Rule: Browser Targeting
For the love of God, they’re called hacks for a reason. They are hacky. They shouldn’t work, but do. You could fuck another browser down the line. You could introduce errors. DO NOT USE BROWSER HACKS This is a bigger sign that *you* are a hack and a not a proper developer. These are the “once in a lifetime” things that come up.
Except for IE.
Fortunately, IE has a nice, clean targeting system. Conditonal comments. If you target IE, use Conditional Comments.
Rule: CSS Behaviors Require JavaScript
If you’re writing CSS Behaviors, move it into JavaScript. Plain and simple. There is no reason to have CSS behaviors. At all.
Rule: Organize Your CSS
I know this one can be a bitch. The project can change. Your initial strucutre may not make sense. But try to organize it to prevent redundancy.
Alphabetize Yo’ Self
I alphabetize my CSS because I find it easy to read, search, and peruse. I also use a code highlighter in jEdit. Others group it by property (font styling, positioning, dimensions). I prefer my way, but that doesn’t make it right. Just when I’m leading the project.
Rule: Comment, Comment, Comment!
Comment the shit out of anything you are handing off. Eat the bytes. But don’t go crazy. /* this is a comment */ not /*——————– (several lines of this) CODE COMMENT (repeat several lines) ———-*/ Keep it simple. Keep it common sense. Break it up by section (however you organize your CSS).
Rule: The DO NOT Do List:
Don’t do these.
Don’t Use Inline Styles. Period.
Inline styles defeat the whole “separation of content and design.” Maintenance becomes a bitch, frankly. You also add to page weight, and can cause issues when a developer doesn’t realize you’ve done things inline and their properly coded external styles are not working properly.
But Keif, I do this all the time in development… – that’s fine, Timmy, but if you “accidentally” leave one in to production, or check it into SVN/CVS/Git and try to act like it’s not your fault, you’ve proven the point why you shouldn’t do this.
Reuse a “Standard” Set of Specific Styles
I don’t mean reset. I don’t mean element specific/font styling type items. I mean don’t use classes that are specific. #width100 .marginLeft25. This is representative of bad coding in general.
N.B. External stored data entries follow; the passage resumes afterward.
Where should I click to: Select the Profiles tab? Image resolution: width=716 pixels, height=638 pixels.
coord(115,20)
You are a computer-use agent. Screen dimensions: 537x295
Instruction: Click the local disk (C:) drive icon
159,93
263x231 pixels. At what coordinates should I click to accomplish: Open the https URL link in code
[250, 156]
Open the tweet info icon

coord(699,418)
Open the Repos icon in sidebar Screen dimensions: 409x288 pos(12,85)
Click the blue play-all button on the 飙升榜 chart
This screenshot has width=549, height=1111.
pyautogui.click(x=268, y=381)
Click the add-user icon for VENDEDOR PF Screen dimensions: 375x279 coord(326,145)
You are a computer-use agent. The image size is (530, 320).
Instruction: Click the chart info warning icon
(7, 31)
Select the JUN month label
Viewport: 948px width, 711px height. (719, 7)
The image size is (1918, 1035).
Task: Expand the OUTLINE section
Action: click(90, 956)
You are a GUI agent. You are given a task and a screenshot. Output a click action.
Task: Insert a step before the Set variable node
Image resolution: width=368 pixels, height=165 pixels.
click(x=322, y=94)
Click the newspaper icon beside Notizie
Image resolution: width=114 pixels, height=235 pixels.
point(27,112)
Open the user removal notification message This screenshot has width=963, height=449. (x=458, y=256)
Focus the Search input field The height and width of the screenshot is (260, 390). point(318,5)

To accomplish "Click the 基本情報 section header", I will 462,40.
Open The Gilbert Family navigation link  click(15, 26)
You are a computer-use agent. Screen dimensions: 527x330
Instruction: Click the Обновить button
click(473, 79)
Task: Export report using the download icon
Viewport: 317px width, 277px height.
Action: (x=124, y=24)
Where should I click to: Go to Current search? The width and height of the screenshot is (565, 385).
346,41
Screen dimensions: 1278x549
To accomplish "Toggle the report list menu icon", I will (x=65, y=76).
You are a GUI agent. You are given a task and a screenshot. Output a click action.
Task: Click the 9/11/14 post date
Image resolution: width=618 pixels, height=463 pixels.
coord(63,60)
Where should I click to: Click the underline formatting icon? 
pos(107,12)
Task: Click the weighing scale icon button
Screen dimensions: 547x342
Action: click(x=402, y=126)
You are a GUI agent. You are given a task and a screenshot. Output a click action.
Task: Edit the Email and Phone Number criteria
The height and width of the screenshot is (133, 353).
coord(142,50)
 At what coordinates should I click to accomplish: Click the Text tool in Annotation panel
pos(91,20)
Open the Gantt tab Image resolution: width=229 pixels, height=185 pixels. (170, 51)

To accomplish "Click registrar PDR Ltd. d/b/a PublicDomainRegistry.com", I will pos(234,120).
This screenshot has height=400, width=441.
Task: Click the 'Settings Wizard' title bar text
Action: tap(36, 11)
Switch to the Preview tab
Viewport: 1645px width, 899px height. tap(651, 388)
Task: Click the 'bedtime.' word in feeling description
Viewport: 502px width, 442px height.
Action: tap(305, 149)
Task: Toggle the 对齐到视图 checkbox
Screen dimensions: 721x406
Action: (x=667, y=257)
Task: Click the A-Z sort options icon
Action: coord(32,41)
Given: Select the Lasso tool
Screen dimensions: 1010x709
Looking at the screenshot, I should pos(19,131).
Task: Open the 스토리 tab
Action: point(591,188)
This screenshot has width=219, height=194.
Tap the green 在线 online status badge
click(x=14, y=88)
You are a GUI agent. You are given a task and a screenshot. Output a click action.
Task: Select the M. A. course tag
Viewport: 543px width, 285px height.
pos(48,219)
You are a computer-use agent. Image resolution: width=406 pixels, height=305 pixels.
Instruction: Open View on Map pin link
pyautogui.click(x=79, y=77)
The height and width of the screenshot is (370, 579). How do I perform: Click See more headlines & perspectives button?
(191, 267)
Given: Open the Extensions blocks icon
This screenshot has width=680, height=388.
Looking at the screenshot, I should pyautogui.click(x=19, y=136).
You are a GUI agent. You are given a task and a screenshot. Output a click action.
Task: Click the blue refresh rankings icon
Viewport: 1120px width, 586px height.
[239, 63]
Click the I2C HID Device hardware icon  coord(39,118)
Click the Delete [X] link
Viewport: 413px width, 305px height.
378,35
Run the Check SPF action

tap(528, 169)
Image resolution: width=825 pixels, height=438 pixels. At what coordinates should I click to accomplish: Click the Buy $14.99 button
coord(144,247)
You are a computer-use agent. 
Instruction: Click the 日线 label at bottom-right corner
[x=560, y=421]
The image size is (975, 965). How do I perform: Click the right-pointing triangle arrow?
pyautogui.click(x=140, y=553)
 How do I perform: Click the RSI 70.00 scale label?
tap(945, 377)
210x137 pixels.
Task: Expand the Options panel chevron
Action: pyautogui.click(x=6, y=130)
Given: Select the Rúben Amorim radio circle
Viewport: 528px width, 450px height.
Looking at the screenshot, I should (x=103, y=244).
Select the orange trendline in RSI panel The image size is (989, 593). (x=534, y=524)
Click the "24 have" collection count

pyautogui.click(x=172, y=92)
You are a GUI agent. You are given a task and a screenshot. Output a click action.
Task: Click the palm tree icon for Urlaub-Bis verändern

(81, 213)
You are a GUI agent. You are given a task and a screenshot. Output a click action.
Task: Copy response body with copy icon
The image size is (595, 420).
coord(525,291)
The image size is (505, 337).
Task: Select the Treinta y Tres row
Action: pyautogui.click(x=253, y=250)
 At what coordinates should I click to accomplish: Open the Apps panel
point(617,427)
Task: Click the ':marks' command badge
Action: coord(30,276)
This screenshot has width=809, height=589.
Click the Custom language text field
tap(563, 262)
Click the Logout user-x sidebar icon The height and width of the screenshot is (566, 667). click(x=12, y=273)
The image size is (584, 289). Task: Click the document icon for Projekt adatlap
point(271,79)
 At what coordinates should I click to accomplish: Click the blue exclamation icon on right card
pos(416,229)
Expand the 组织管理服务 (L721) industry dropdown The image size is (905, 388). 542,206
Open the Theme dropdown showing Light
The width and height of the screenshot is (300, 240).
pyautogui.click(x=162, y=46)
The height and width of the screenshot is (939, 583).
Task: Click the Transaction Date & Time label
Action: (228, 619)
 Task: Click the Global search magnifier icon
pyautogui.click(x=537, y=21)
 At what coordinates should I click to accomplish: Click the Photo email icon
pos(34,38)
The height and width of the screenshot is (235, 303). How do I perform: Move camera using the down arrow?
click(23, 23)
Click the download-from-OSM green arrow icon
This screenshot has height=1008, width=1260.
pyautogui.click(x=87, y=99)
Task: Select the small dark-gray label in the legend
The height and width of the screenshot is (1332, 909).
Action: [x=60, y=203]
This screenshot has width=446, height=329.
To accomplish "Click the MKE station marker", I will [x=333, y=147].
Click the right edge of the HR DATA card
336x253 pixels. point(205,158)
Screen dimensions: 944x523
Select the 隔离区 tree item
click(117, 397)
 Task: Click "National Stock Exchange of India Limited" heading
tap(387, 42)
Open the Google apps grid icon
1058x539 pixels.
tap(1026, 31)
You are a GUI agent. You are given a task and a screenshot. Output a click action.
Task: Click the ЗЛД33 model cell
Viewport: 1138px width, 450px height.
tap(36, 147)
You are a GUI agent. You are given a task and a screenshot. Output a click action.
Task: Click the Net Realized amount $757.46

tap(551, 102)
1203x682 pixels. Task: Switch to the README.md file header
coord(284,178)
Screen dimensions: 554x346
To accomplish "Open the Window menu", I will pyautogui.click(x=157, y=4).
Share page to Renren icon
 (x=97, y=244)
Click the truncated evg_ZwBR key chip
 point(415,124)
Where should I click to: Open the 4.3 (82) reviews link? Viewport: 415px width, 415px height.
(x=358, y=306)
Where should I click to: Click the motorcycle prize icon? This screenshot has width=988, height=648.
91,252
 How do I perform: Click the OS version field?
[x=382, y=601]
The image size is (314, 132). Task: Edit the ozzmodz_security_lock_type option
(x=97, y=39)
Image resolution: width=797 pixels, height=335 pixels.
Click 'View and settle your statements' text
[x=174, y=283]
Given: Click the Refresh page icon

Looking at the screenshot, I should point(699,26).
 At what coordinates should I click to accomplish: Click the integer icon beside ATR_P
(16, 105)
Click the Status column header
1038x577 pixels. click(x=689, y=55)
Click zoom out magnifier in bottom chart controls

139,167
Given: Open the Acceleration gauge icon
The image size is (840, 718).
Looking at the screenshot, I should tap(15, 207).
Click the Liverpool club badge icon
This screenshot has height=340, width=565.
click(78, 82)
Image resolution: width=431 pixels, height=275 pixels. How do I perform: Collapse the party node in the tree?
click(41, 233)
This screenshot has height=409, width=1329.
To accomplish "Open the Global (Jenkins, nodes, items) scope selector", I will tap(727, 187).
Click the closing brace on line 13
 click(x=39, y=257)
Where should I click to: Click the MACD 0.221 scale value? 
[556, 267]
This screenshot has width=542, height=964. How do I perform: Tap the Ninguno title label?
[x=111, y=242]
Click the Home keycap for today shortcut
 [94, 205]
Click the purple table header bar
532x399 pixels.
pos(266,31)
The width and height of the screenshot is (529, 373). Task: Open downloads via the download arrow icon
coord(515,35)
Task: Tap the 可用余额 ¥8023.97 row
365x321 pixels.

Now, this is a brief overview of many “best practices” I try to run with and improve upon. Google CSS Best Practices and you’ll find a slew of additional resources. Not all of them will agree with me – but that’s not the point. The point is understanding them, and recognizing that someone else’s preference may override your own, and my not be technically wrong. If you fail to recognize this, you need to reconsider your role and what you’re doing – you need to be both a team player that can adapt and evolve, and an innovator should you be charged with leading the effort.